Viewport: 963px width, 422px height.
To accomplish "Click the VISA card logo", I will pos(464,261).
---*---
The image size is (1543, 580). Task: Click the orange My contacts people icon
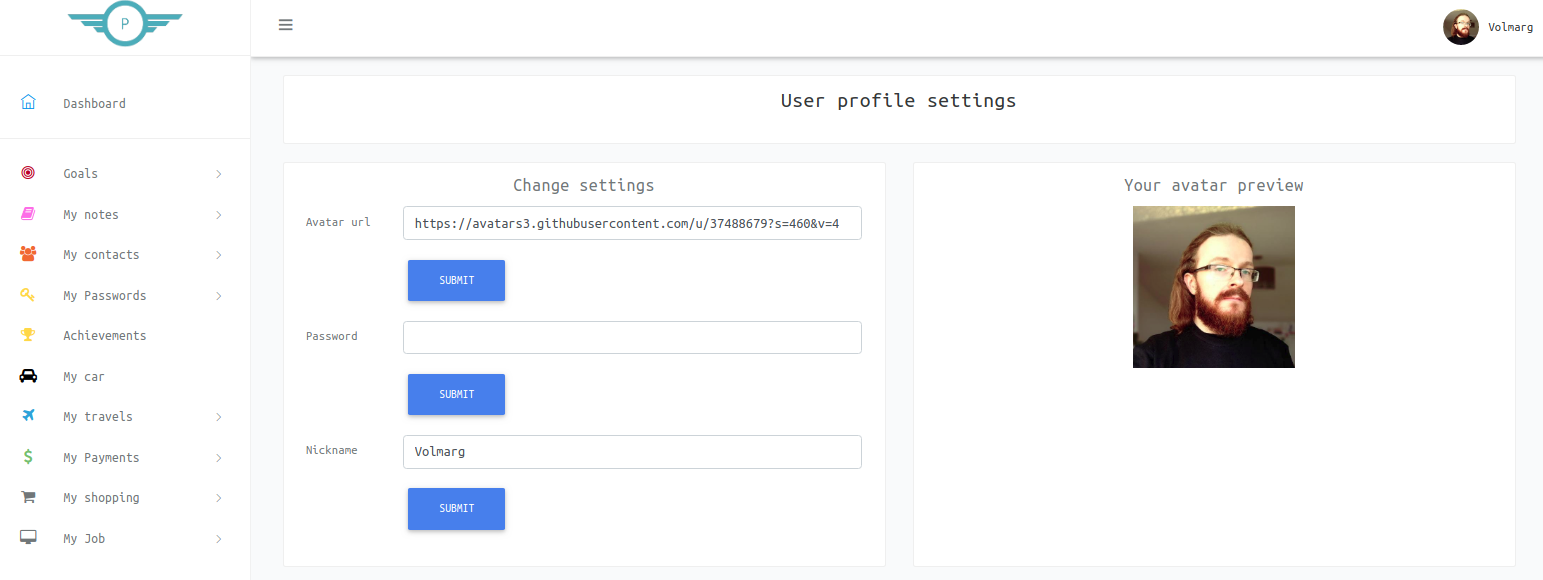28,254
---*---
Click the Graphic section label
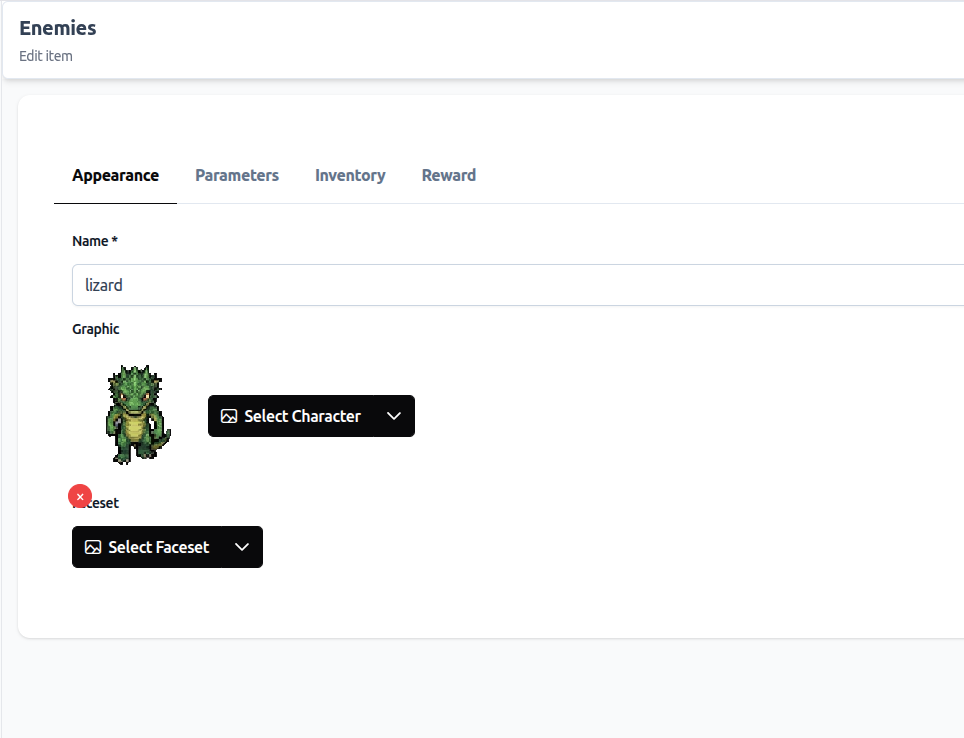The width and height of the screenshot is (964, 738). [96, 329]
---*---
▸ **PROBLEM TO SOLVE**
Edit the lines from the one with "Viewport: 963px width, 422px height." up to and including the one with "I will pos(464,261).", replacing "VISA" with "Mastercard" and leaving everything else unchanged. Give back only those lines.

▸ **ANSWER FOR THE TASK**
Viewport: 963px width, 422px height.
To accomplish "Click the Mastercard card logo", I will pos(464,261).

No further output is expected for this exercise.